# 4020 starting problems



## Joe Steeves (Nov 27, 2020)

My '64 4020, has issues with not turning over fast enough to start. Reasonably new starter, new batteries 550 cca, new cable clamps. Had a mech. look at it, and came down to ground strap corrosion. Installed new ground strap, (24v pos. ground system) connected right to diff bolt, after filing to clean metal. Tractor started easily, and worked it for about 3 hours that day. Next day went out, pushed the starter, and it's right back to just a couple revolutions, and dies out. Batteries read 12v +, but she don't go. Even re-checked all connections again.


----------



## FredM (Nov 18, 2015)

If the photo was taken after you cleaned the diff bolt area, maybe you should have used a small angle grinder with a flap disc to clean the area, and the bolt should have been cleaned up also.


----------



## Tx Jim (Jul 28, 2020)

Joe
Welcome to this Forum. 
You thread sounds similar to a thread I replied to on another forum that the poster choose to connect a battery ground cable to TRACTOR FRAME & positive cable to top post on starter solenoid for their own 24 volt system. That is fine if """"correct 24 volt starter is utilized"""" but definitely not how JD engineers designed THEIR 24 VOLT system starter to operate. I think you will continue to have problems keeping batteries charged & poor engine cranking speed if you're utilizing a starter designed for a JD 24 volt system!! 

One thing absolutely not to do is turn headlamps on because you will FRY THE 12 volt HEADLAMPS if they receive current from your current electrical system. 

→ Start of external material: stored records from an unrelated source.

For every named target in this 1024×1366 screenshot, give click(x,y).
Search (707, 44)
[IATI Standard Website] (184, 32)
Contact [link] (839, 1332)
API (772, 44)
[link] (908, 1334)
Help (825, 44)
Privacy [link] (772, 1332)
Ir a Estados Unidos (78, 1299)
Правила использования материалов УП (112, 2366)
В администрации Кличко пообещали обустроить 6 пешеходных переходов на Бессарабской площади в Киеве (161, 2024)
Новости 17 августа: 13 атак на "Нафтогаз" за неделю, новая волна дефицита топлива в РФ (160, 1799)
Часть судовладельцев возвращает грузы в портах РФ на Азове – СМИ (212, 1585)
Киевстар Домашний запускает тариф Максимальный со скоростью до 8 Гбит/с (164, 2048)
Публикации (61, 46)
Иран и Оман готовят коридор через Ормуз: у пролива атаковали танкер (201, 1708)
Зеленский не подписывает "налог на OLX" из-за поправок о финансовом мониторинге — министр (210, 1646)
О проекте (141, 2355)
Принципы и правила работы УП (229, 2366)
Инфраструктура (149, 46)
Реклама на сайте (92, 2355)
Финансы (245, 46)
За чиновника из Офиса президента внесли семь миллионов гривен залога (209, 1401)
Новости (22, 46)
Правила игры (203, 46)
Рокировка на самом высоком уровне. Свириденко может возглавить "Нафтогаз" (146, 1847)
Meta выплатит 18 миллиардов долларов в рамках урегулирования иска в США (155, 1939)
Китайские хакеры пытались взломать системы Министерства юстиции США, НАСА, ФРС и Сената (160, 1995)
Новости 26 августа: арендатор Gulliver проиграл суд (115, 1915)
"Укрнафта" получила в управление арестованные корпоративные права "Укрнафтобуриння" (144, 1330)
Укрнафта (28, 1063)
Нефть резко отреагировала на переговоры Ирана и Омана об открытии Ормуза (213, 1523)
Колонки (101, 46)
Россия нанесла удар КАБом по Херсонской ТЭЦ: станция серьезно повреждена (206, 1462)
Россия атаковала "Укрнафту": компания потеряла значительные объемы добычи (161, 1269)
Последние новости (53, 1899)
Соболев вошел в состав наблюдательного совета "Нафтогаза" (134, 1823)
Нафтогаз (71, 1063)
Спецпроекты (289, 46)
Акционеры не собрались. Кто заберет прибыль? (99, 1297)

Good luck on your 24 volt learning curve. FYI I spent about 20 yrs at a JD dealership troubleshooting JD's UNIQUE 24 volt electrical system failures so this isn't my 1st JD 24 volt rodeo.
Jim


----------



## jd110 (Nov 23, 2015)

Without seeing the entire system, it is difficult to say what the problem is. Is the negative cable on other battery going to ground? Do you have original 24 volt generator and regulator system? Have you checked if generator is charging? The 24 volt systems had insulated ground in the starter and generator. It is a pretty common problem to have a drain on the batteries from starter particularly and sometimes generator as well. Grounding the battery cables directly to frame is somewhat dangerous on these systems. There is no protection in case of a short and can easily cause a fire. 24 volts gets hot very quickly if shorted. There was a kit from Deere to convert from separate ground strap to a crossover cable with a fused lead to ground to make lights and instruments work properly.


----------